The Nurse’s Role in High-Risk Pregnancy

The Nurse’s Role in High-Risk Pregnancy from North Carolina Lifestyle Blogger Adventures of Frugal Mom

Nurses strive to provide exceptional patient care. They don’t just help individuals through simple injuries—they help them through some of the toughest events in their lives. By practicing in high-risk obstetrics, they’re given the opportunity to support soon-to-be mothers through a stressful, vulnerable process. For mothers with high-risk pregnancies, nurses make for reliable, comforting individuals. Y’all can go to them for advice, comfort, and encouragement. They’ll address any questions you might have, provide you with great care, and give you a shoulder to cry on when you’re feeling down. If you’re interested in learning what the nurse’s role in high-risk pregnancy consists of, keep on reading.

Provide Exceptional Care

A high-risk pregnancy entails frequent prenatal office visits with an obstetrician.

Mothers are provided with screening exams, counseling and supplements, and medications. They should be particularly attentive to their health. This includes eating a good, nutritious diet, gaining or losing the recommended amount of weight, avoiding dangerous substances like tobacco or alcohol, and more. Vitamins, iron supplements, or medicines might also be prescribed.

It’s the nurse’s job to track the patient’s diet, weight, cigarette and alcohol usage, prescribed medications, and symptoms.

During late pregnancy and delivery, a physician might recommend the use of a Doppler ultrasound or Doppler fetal heart rate monitor, which alerts caretakers to any startling changes in an unborn infant’s heart rate. If something goes wrong, the labor and delivery process might need to be rushed. In the event this happens, standby nurses will aid mothers through the process.

A nurse is unlikely to personally administer these exams, but plays a crucial supporting role—monitoring the exams, reassuring the patients, and potentially, jotting down and storing any critical patient information.

Be a Source of Information

For high-risk obstetrics nurses, having previous experience as an L&D nurse is invaluable. They’ll learn to monitor tracings and detect patterns that can lead to labor and birth complications. Having specialty certification and high-level, ongoing education is likewise beneficial—not just for them, but for the mothers and babies they’re treating.

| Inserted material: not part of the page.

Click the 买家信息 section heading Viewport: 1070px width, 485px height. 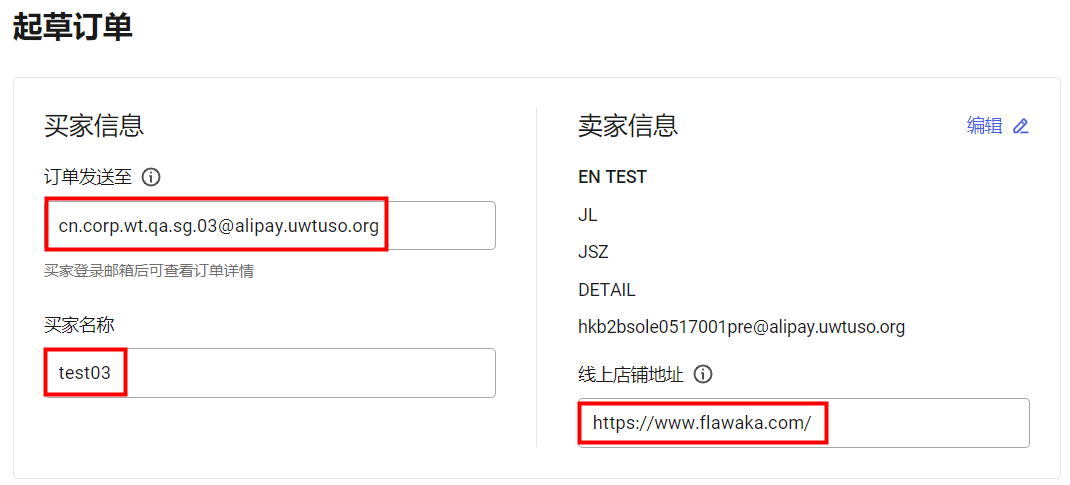(x=94, y=126)
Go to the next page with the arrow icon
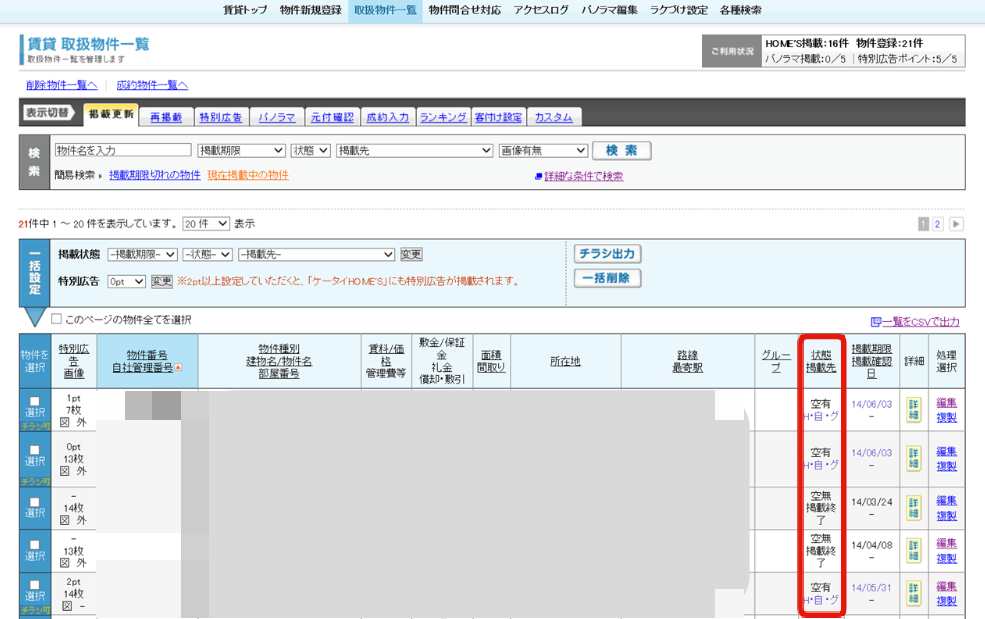The height and width of the screenshot is (619, 985). click(x=956, y=224)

Having this knowledge helps them give women experiencing high-risk pregnancies advice and provide them with safe, high-quality prenatal care. It’ll also help nurses connect their patients with postpartum subspecialists, who help care for mother and child following the labor and delivery process.

Nurses should be prepared for situations like postpartum hemorrhage, preeclampsia, gestational diabetes, premature labor, and other complications that can arise during pregnancy, labor, and delivery. If complications arise, nurses will provide the mother with the appropriate levels of care and support.

Act Compassionately

The most important one of the nurse’s roles in high-risk pregnancy is to provide reassurance and support.

High-risk pregnancies are ripe with difficulties and the daunting, looming risk of potential complications, including fetal and maternal loss. A key role of nurses during this stressful and shocking time is to provide unconditional support.

When necessary, they should offer comfort, understanding, and encouragement. Strong, well-developed coping skills are a necessity for high-risk obstetrics nurses, as is the ability to provide sensitive, individualized care.

Nurses are a mother’s best friend, especially when it comes to high-risk pregnancies. Over the course of many, many prenatal visits, it isn’t uncommon for a strong bond to form.

If you’re going through a high-risk pregnancy, the support you’ll get from your nurses isn’t just surface level. A good, reliable nurse should be someone that can share in your laughter, tears, and more.